Extended Data Figure 6. Additional information on experimental design related to CRISPR-mediated deletion of Kcnj11 in AgRP neurons; Expression of a CRISPR-immune Kir6.2 in AgRP neurons prevents alterations in body weight, food intake, or blood glucose following CRISPR-mediated deletion.

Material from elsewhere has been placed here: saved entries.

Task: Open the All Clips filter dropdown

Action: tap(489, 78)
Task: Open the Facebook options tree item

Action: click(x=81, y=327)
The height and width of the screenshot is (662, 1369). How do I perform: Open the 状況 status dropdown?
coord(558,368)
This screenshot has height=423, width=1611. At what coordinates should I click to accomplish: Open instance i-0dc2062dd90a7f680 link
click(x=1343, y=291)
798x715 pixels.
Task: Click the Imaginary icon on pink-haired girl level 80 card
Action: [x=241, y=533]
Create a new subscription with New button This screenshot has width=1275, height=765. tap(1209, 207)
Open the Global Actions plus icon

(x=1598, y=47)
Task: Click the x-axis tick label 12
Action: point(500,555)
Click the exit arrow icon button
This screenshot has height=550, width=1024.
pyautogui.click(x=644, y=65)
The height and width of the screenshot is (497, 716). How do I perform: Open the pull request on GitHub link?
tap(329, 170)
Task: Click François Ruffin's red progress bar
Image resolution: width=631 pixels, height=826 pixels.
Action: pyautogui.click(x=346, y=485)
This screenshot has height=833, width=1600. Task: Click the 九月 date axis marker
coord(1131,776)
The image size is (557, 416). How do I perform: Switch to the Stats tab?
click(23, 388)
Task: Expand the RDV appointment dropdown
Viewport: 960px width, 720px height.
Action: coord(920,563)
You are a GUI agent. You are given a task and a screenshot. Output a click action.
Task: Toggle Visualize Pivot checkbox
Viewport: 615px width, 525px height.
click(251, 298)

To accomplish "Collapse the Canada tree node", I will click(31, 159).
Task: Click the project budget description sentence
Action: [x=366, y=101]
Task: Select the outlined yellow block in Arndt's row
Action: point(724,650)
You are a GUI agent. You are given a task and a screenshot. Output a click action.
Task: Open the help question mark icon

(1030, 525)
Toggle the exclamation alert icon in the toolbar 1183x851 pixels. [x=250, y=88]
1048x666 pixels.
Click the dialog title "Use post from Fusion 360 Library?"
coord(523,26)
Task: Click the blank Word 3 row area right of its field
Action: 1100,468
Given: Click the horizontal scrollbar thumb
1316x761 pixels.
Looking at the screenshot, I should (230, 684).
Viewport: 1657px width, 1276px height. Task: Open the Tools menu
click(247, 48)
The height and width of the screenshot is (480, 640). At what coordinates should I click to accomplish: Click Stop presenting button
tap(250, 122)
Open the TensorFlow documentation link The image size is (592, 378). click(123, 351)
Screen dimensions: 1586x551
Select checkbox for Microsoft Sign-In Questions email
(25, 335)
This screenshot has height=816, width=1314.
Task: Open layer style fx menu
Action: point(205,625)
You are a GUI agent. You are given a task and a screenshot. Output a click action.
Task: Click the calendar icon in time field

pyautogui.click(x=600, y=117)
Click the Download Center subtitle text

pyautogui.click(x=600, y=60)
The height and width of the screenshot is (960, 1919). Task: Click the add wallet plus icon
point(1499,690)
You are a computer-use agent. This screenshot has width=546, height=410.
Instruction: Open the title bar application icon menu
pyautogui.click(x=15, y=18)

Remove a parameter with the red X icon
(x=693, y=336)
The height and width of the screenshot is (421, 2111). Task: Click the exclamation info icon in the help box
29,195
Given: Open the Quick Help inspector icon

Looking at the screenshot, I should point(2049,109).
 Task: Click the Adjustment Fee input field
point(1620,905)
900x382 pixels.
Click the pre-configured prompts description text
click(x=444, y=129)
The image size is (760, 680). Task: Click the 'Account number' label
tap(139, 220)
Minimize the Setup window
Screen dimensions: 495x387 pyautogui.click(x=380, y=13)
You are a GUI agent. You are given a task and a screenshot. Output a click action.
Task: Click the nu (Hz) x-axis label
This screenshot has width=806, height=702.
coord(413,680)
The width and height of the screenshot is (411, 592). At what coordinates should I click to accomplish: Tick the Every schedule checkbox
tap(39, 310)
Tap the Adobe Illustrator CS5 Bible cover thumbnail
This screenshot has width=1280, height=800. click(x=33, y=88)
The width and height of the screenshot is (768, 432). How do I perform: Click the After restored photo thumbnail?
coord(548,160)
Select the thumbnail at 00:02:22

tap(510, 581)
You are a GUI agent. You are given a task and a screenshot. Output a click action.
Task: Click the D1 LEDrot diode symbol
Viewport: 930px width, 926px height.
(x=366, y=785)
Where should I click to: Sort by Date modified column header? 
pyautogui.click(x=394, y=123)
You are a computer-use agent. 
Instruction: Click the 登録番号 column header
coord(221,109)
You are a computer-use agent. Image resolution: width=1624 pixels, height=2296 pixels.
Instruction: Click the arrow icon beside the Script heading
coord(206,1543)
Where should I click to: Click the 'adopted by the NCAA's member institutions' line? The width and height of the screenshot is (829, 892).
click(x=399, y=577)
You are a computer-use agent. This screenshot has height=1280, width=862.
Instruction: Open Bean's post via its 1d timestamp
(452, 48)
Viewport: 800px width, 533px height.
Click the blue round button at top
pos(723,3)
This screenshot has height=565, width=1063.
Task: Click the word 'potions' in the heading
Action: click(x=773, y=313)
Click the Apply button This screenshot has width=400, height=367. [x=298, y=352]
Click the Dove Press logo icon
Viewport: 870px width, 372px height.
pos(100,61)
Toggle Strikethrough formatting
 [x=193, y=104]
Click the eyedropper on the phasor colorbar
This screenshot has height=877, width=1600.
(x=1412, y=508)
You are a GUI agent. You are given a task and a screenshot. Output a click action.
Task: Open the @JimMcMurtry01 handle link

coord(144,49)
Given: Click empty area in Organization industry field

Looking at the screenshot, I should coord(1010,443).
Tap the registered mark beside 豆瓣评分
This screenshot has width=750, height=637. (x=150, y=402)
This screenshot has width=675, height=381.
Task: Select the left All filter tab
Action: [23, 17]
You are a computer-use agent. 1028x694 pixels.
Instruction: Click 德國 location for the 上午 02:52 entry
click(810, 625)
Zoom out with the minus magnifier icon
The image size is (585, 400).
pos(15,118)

a, Representative images and quantification of mCherry::pSTAT3 co-immunostaining (n=4 mice per group) following CRISPR-mediated disruption of Kcnj11 in AgRP neurons. b, Schematic diagram of experiment flow to test leptin’s chronic effects in regulating body weight and food intake. c, Diagram of sgRNA design targeting the mouse Kcnj11 locus and of CRISPR-immune Kcnj11 cDNA encoding the mouse K_ATP channel subunit Kir6.2 (ciK_ATP) with indicated silent mutations to prevent binding of sgRNA. d, Schematic diagram of Cre-dependent AAV pEF1α-FLEX-ciKcnj11-IRES-mCherry (AAV-FLEX-ciK_ATP) injected unilaterally into the ARC of Agrp-IRES-Cre::Lepr^db/db mice and representative image of mCherry immunostaining. e–h, Diagram of experiment flow (e), body weight (f), daily food intake (g), and blood glucose measurements (h) in virus-transduced ad libitum fed littermates (n=8 mice per group). Expression of ciK_ATP in AgRP neurons completely prevented body weight gain, increased food intake and hyperglycemia induced by CRISPR-mediated deletion, suggesting that contributions from off-site mutagenesis are excluded. i–k, Body weight (i), food intake (j), and blood glucose (k) of Non-Cre and Agrp-IRES-Cre littermates following bilateral injection of AAV-FLEX-ciK_ATP into the ARC (n=8 mice per group), suggesting that AAV-mediated expression of ciK_ATP in AgRP neurons produces no obvious effects on energy or glucose balances. Data are mean ± s.e.m. and representative of three independent experiments; ***P<0.001, ****P<0.0001; Student’s two-tailed, unpaired t-test (a, g, h, j) or two-way ANOVA analysis (f, i, k).